Existing Home Sales Unchanged in February

Written by Sandy Williams


Existing home sales were quiet in February, declining a scant 0.4 percent to a seasonally adjusted annual rate of 4.60 million in February from 4.62 million in January, reported the National Association of Realtors. Year-over-year sales fell 7.1 percent from the same period in 2013. The February pace was at its lowest rate since July 2012.

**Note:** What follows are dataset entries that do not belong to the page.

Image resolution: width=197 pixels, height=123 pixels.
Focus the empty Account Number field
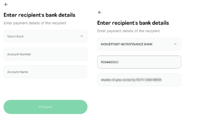coord(45,54)
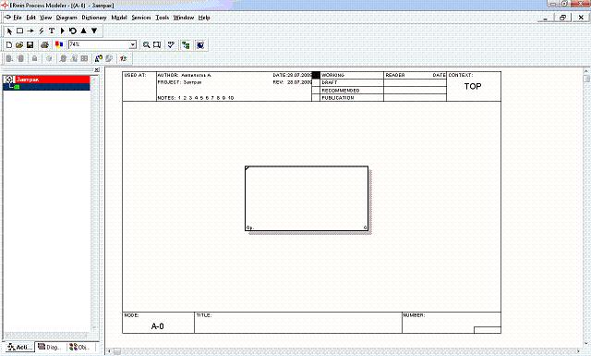The height and width of the screenshot is (356, 591).
Task: Open the Model Explorer tree icon
Action: point(186,45)
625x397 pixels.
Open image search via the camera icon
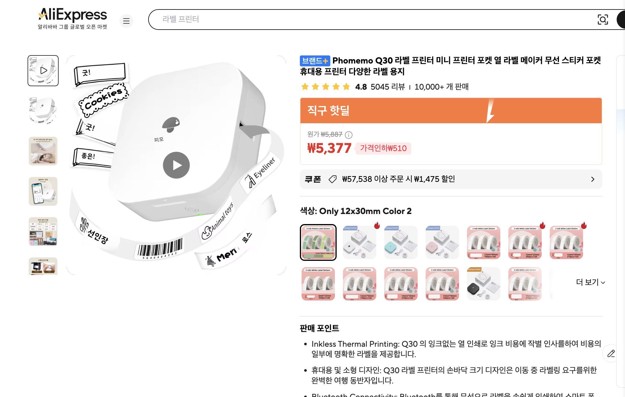603,20
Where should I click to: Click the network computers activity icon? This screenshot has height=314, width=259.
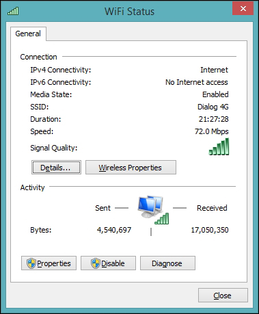click(x=150, y=207)
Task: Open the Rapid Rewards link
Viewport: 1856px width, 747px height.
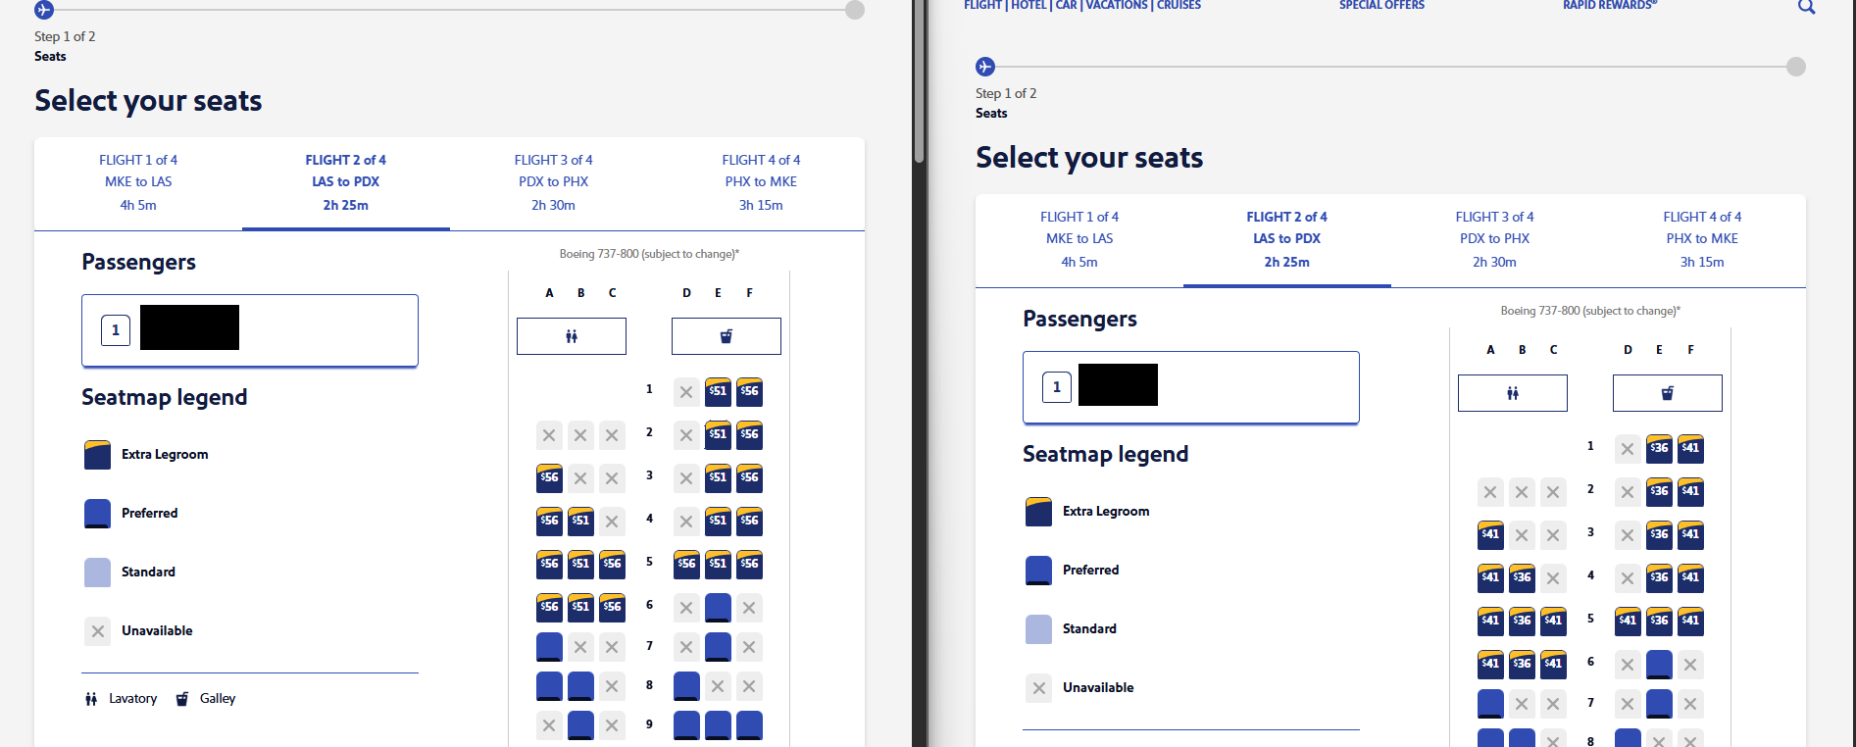Action: click(x=1609, y=6)
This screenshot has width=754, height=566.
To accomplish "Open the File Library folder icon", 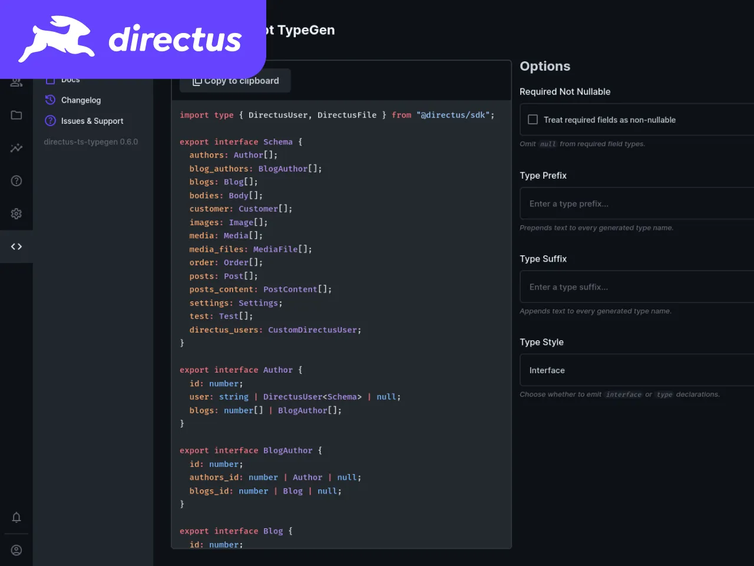I will [16, 115].
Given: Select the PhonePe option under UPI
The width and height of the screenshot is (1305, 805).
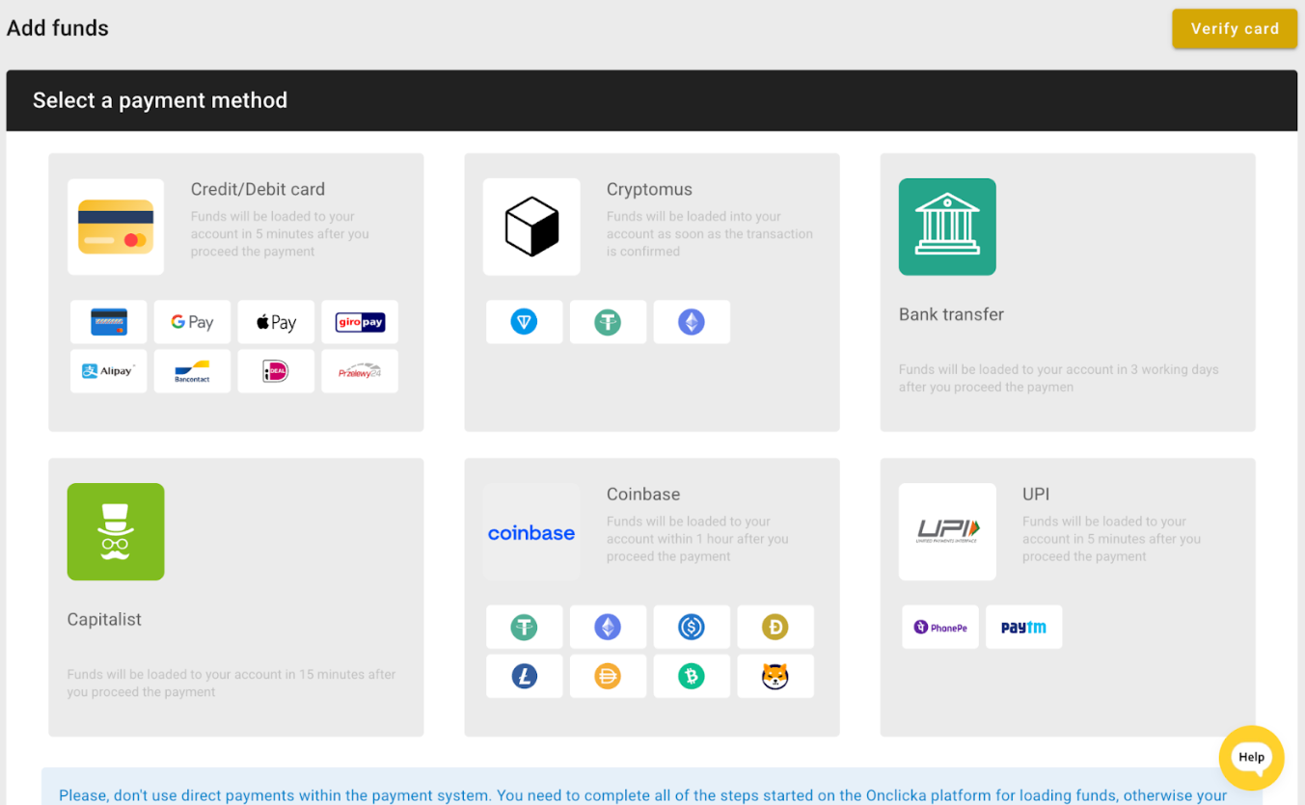Looking at the screenshot, I should pyautogui.click(x=939, y=626).
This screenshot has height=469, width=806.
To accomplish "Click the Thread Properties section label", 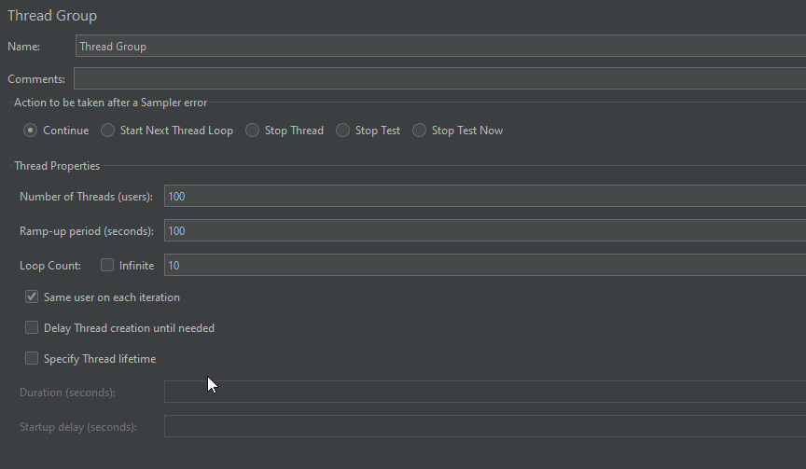I will pos(57,166).
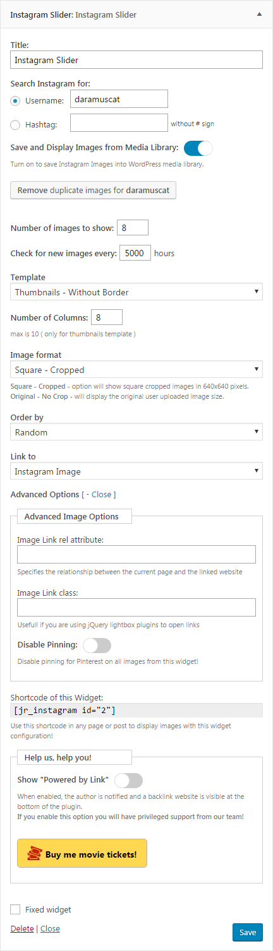Click the Delete widget link
Image resolution: width=273 pixels, height=951 pixels.
coord(21,928)
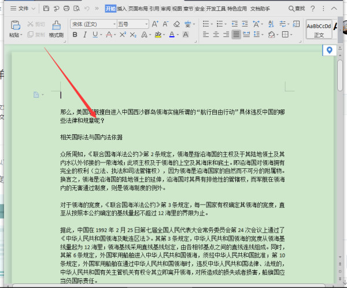
Task: Click the 查找 search button
Action: pos(296,9)
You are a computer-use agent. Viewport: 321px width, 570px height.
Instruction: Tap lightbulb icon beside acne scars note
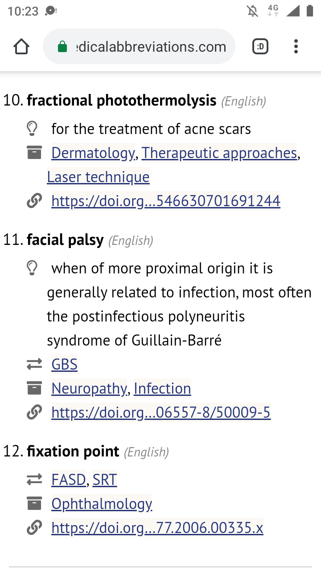click(x=33, y=129)
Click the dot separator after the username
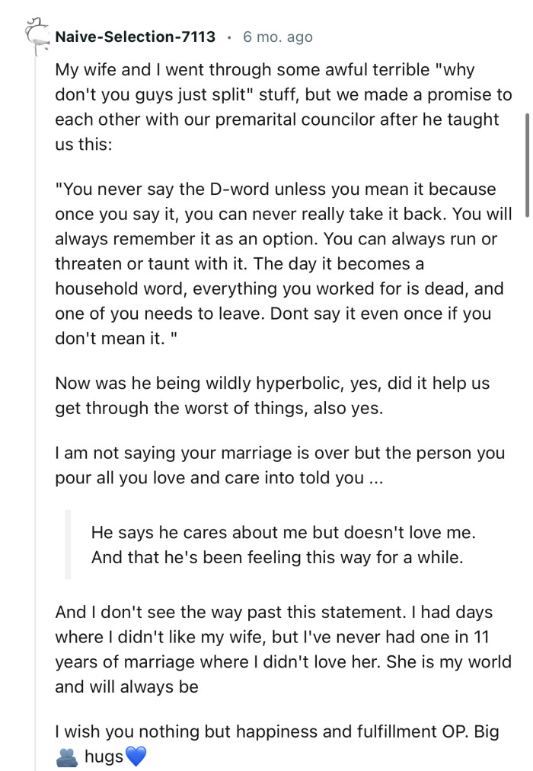 [231, 36]
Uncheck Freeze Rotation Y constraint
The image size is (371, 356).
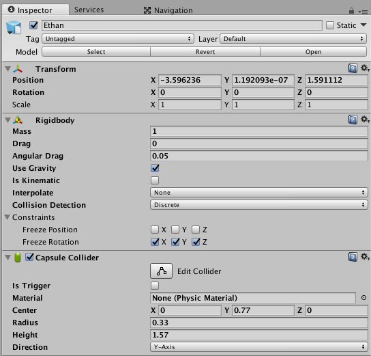pos(175,242)
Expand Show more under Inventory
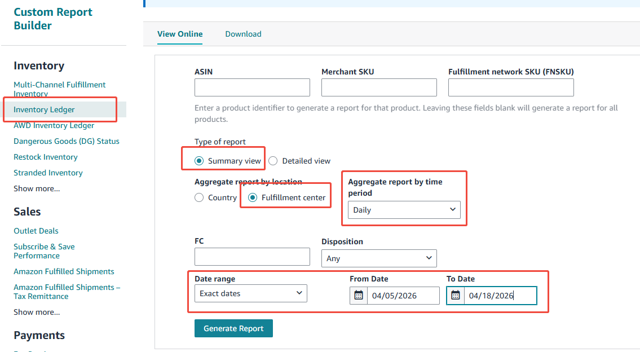The width and height of the screenshot is (640, 352). tap(37, 188)
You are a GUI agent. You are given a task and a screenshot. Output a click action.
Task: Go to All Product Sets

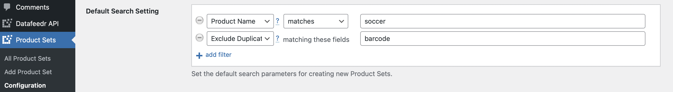pyautogui.click(x=27, y=58)
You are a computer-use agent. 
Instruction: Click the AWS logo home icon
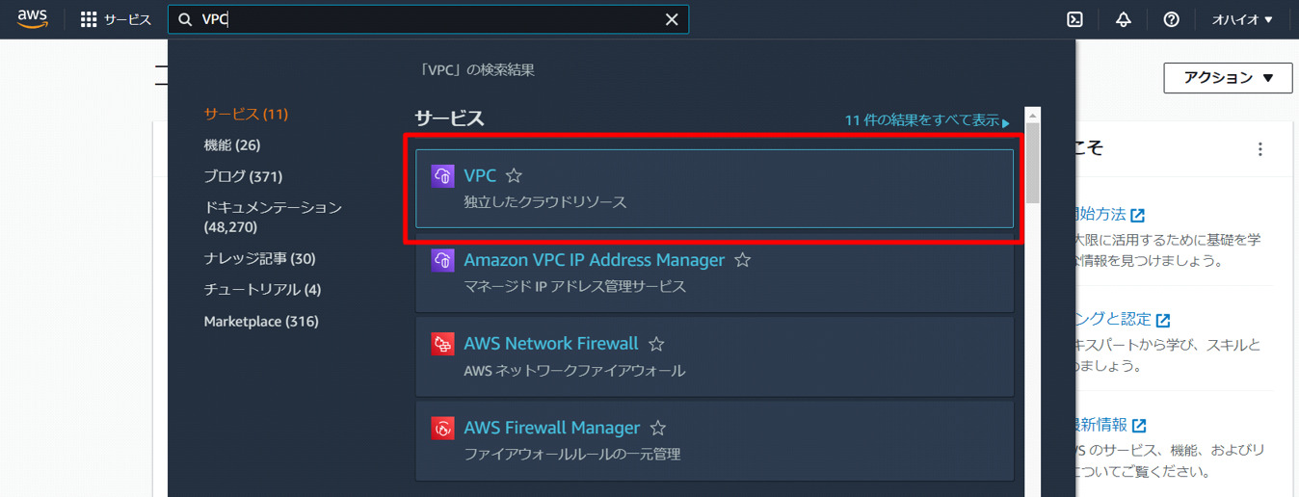tap(32, 19)
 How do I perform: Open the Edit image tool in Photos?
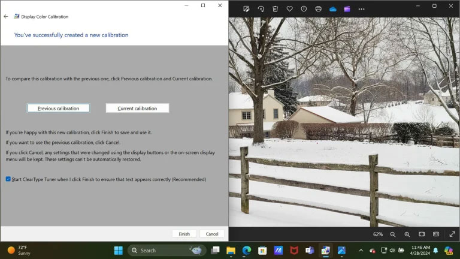(246, 9)
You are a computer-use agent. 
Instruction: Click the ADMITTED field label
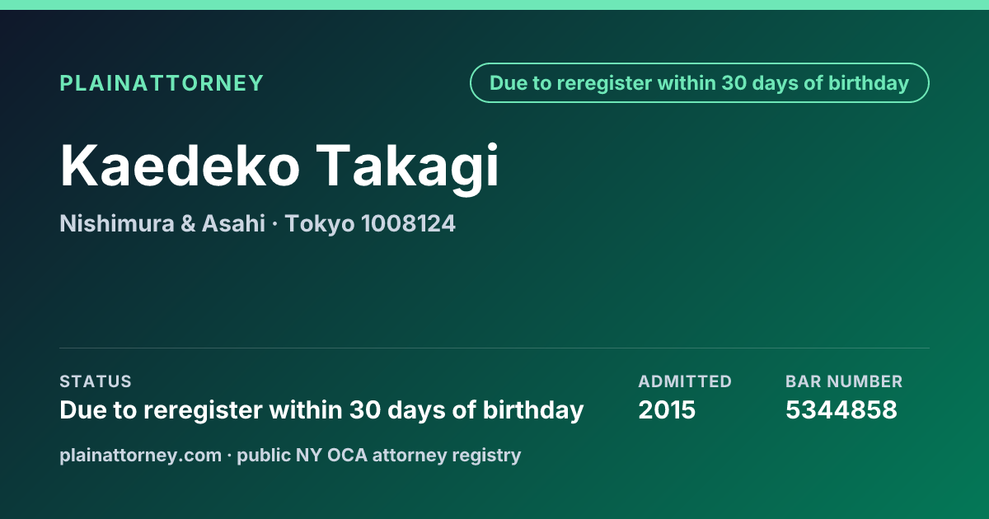click(685, 381)
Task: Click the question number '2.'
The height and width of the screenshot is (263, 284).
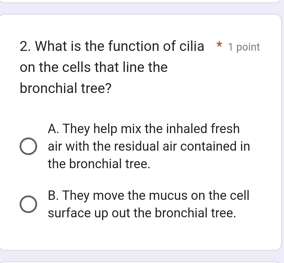Action: point(25,46)
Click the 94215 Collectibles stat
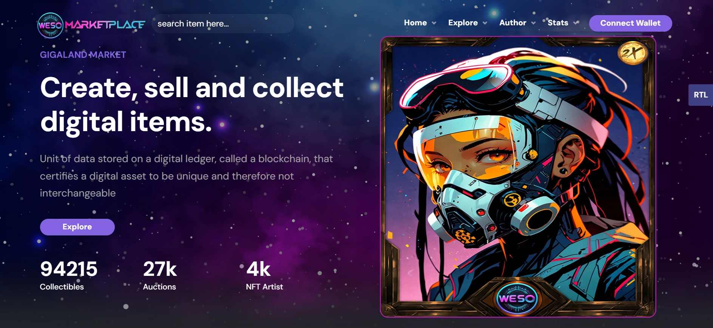 [68, 275]
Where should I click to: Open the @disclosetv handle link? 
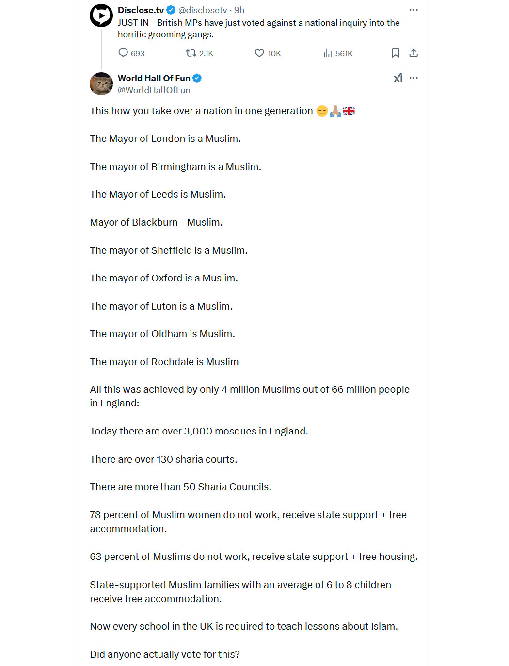tap(203, 10)
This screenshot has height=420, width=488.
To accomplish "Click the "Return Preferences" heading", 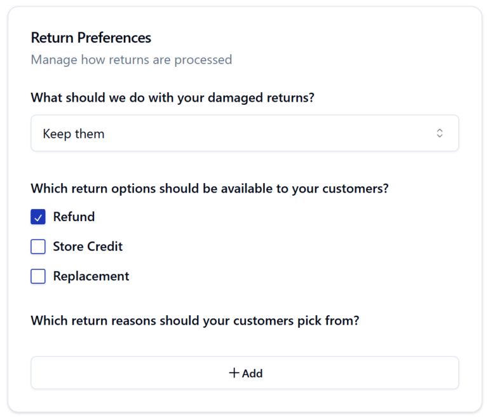I will point(91,37).
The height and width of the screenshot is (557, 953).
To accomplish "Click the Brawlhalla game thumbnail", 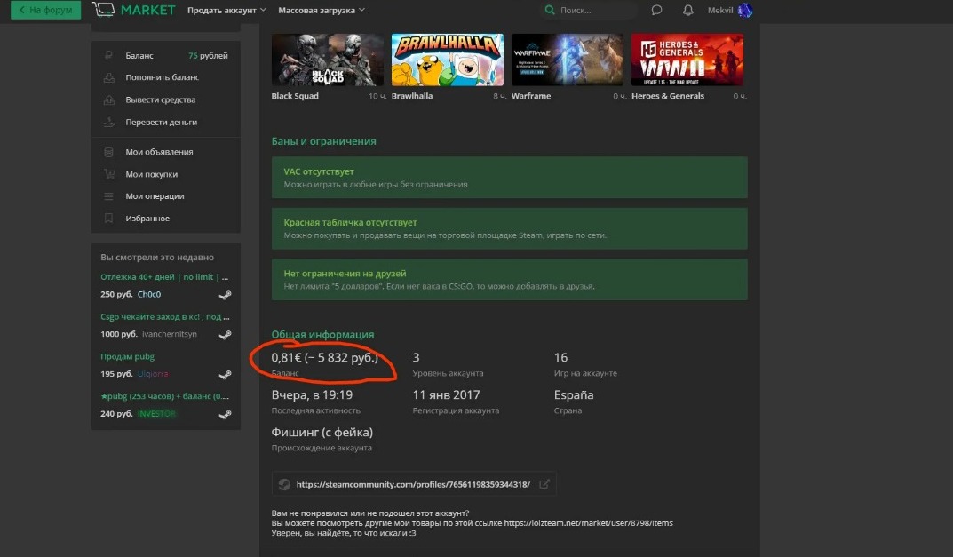I will coord(447,60).
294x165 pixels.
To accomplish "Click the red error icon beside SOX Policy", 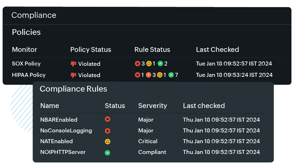I will click(138, 64).
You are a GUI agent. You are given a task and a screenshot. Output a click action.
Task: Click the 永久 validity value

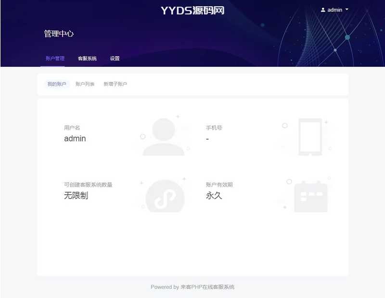tap(214, 196)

“We had ongoing unusual weather disruptions across much of the country last month, with the continuing frictions of constrained inventory, restrictive mortgage lending standards and housing affordability less favorable than a year ago,” said Lawrence Yun, NAR chief economist. “Some transactions are simply being delayed, so there should be some improvement in the months ahead. With an expected pickup in job creation, home sales should trend up modestly over the course of the year.”

Prices for existing homes continued to grow in February, up 9.1 year-over-year to a median price of $189,000. Yun said price gains have added $4 trillion of housing wealth recovery over the past three years.

Total housing inventory was up by 6.4 percent to 2.0 million existing homes for sale at the end of February. At the current sales pace the supply represented a 5.2 month supply, up from 4.9 months in January. Inventory is 5.3 percent higher than a year ago.

Regionally, sales declined on a monthly basis in the Northeast and Midwest by 11.3 percent and 3.5 percent, respectively. Sales of existing homes rose in the South by 1.5 percent and by 5.9 percent in the West.